Ipiaú: Albione Souza comenta e relembra os 60 anos da Fazenda do Povo

 

Euclides Neto, o prefeito modelo e sua reforma agrária em Ipiaú

De 1962 a 1963, a região sul da Bahia passa por um período de seca, gerando no município de Ipiaú e em outras localidades inúmeras demissões de trabalhadores rurais. Motivado por este problema de ordem climática, o prefeito de Ipiaú, desapropria uma área rural com 157 hectares, a 11 Km da sede do município, espólio de Ezidro Nunes Rezende, conhecida pelos nomes Bury, Santo Antônio e Bom sem Farinha.

Essa iniciativa, considerada a primeira desapropriação de terra com fins de reforma agrária, efetuada por um prefeito no estado da Bahia, teve o propósito de possibilitar aos trabalhadores desempregados a manutenção de suas famílias através da produção de horticulturas numa propriedade pública de usufruto coletivo.
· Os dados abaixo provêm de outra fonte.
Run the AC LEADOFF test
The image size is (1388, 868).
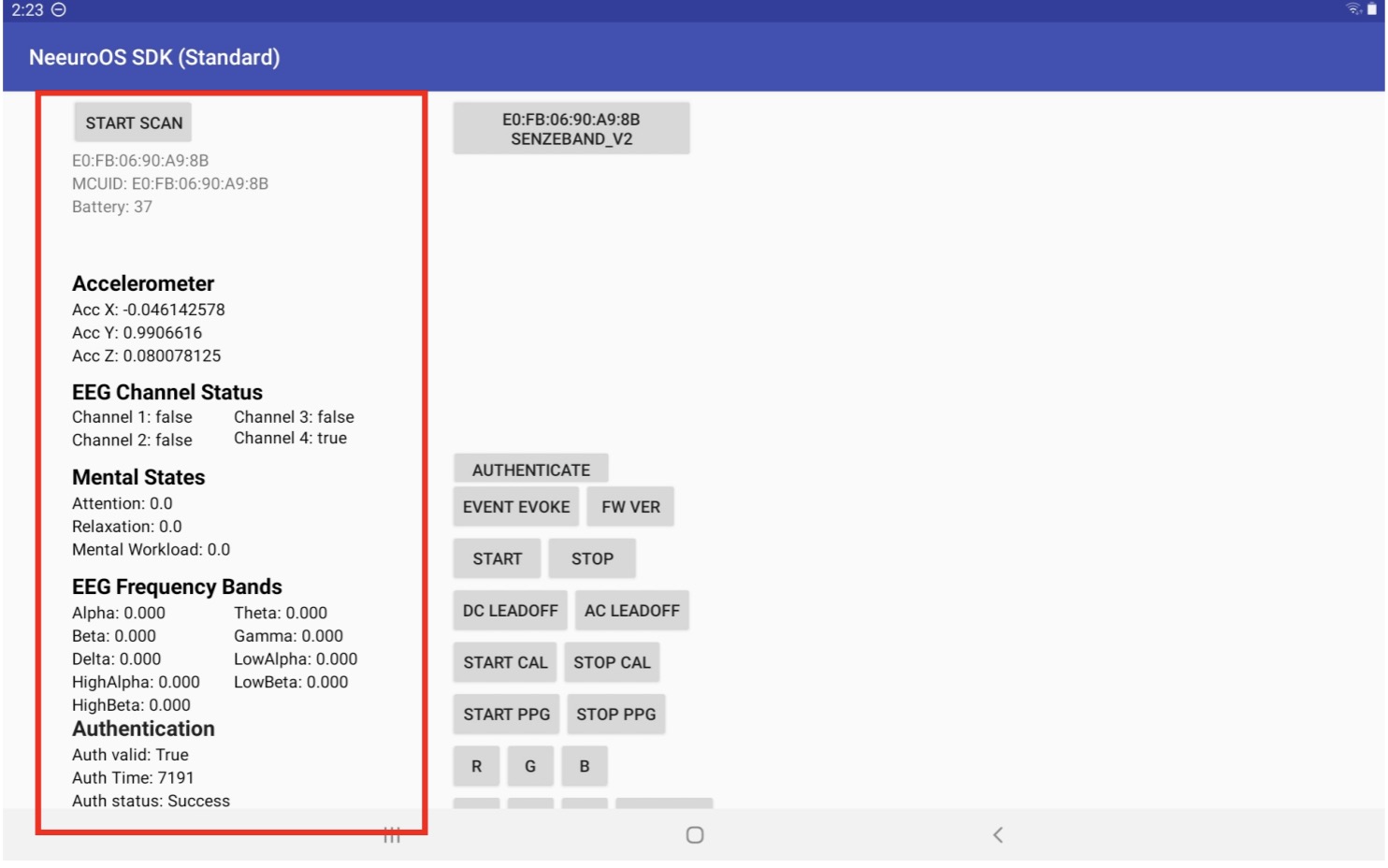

Euclides Neto (chapéu branco) junto com posseiros erguendo o cruzeiro do cemitério da Fazenda do Povo (1963) Acervo da família

As concepções políticas progressistas obtidas durante seus estudos em Salvador e sua sensibilidade diante das agruras vividas pelos trabalhadores das roças de cacau influenciaram na decisão de socializar uma propriedade privada (fazenda de cacau) como meio de combater as injustiças e as desigualdades sociais. Desse anseio nasceu uma propriedade rural municipal (estatal) coletiva, onde não existiam patrões nem empregados, a terra era utilizada para a produção de alimentos vendidos nas feiras livres da cidade, diferentemente do modelo utilizado nas fazendas da região cacaueira voltado para a monocultura do cacau para exportação. Os primeiros moradores do local batizaram-na de “Fazenda do Povo”.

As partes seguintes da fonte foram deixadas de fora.